This matter is distinguishable from a situation where a defendant pleads guilty to a misdemeanor charge, e.g., assault, and later it is discovered that the victim's injuries are more severe or the victim dies. Such was not the case here. All the facts surrounding the charges against Appellant and her co-defendant were known to the State at the time Appellant entered her plea. Thus, the fact that the municipal court lacked jurisdiction to try felony charges against Appellant is not dispositive.
{¶ 31} In the instant matter, the majority finds that Appellant's reliance on the prosecutor's statements was not reasonable. However, this case does not present in the same manner as Zima or Carpenter. Both Carpenter and Zima dealt with implied promises. Zima found that such an implied promised was inherently reliable if the trial court had jurisdiction over all of the charges. This Court is not confronted with whether to enforce an implied promise. Herein, the prosecutor made an express promise to Appellant regarding future charges. During the hearing on Appellant's motion to dismiss, the following colloquy took place when the municipal court prosecutor testified:
"And as a result of reviewing that tape, what was your discussion with [Appellant's trial counsel]?
"I talked to [counsel] who was representing [Appellant] at the time and I told her that she had a first degree misdemeanor right now. I would — if she would plead to that we would recommend a sentence of six months, that — I told her if she didn't do that I was going to look into or we are considering looking into refiling her charge as a felony, some sort of complicity or something on what Mr. Jones did, but I would not look into that if she would plead to the misdemeanor now for the maximum sentence which was six months.
"* * *
"So [Appellant] was aware that you were not going to pursue felony charges if she entered a plea in this case to a misdemeanor?
"I think the wording was, as I said, that we were going to look into having it re-signed as a felony, I wasn't going to do that if she pleads now, she was getting the maximum sentence and it's unusual that someone gets the maximum sentence right off the bat and that's why we were discussing why it would be appropriate for her to get that and imposed that.
"* * *
"Did you ever indicate — was there any indication that this was not — that there were further felony charges that could be brought?

Stated goal 1 :: For each statement, answer yes or no according to the plea excerpt and quote the words of the excerpt that decide it. (a) Both Carpenter and Zima dealt with express promises. (b) The prosecutor said the State would recommend a six-month sentence if Appellant pleaded to the misdemeanor. (c) Some facts surrounding the charges were unknown to the State when Appellant entered her plea.
Stated goal 2 :: According to the plea excerpt, why is the municipal court's lack of jurisdiction over felony charges not dispositive? Answer in one to three sentences.

Provided material ::

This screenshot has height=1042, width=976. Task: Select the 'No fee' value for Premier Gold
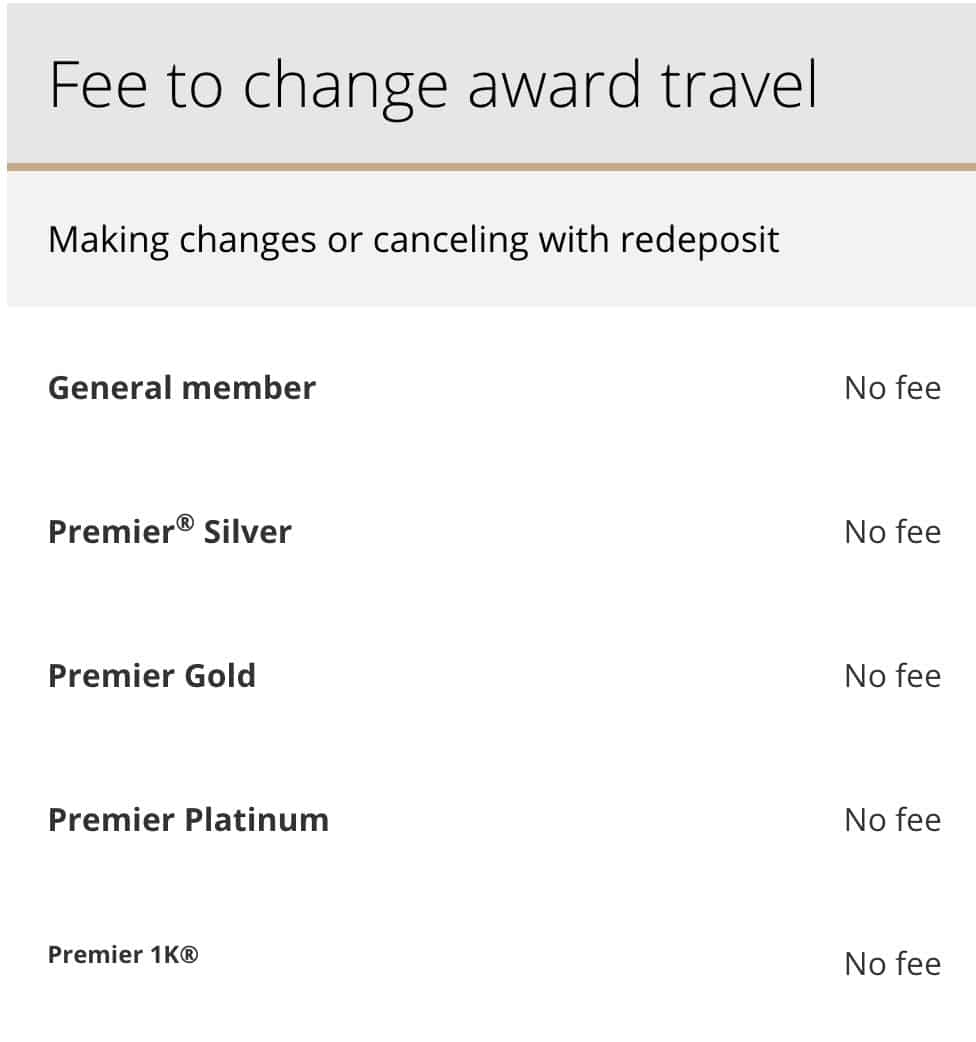892,677
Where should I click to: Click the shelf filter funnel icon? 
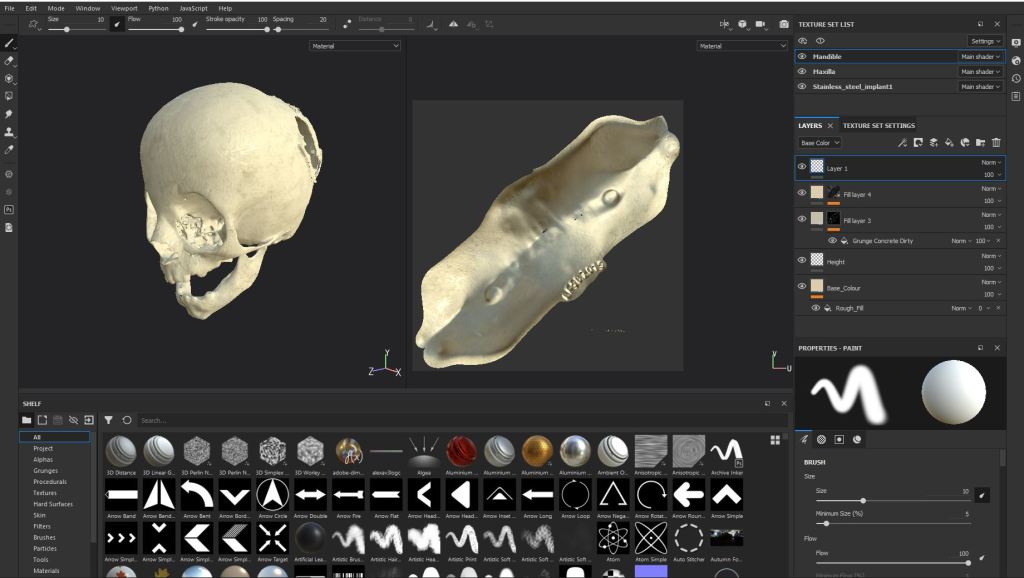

Written response 1 ::
(a) No: "Both Carpenter and Zima dealt with implied promises."
(b) Yes: "if she would plead to that we would recommend a sentence of six months"
(c) No: "All the facts surrounding the charges against Appellant and her co-defendant were known to the State at the time Appellant entered her plea."

Written response 2 :: All the facts surrounding the charges against Appellant and her co-defendant were known to the State when she entered her plea. This sets the matter apart from a case where a defendant pleads guilty to a misdemeanor and the victim's injuries later turn out to be more severe, or the victim dies.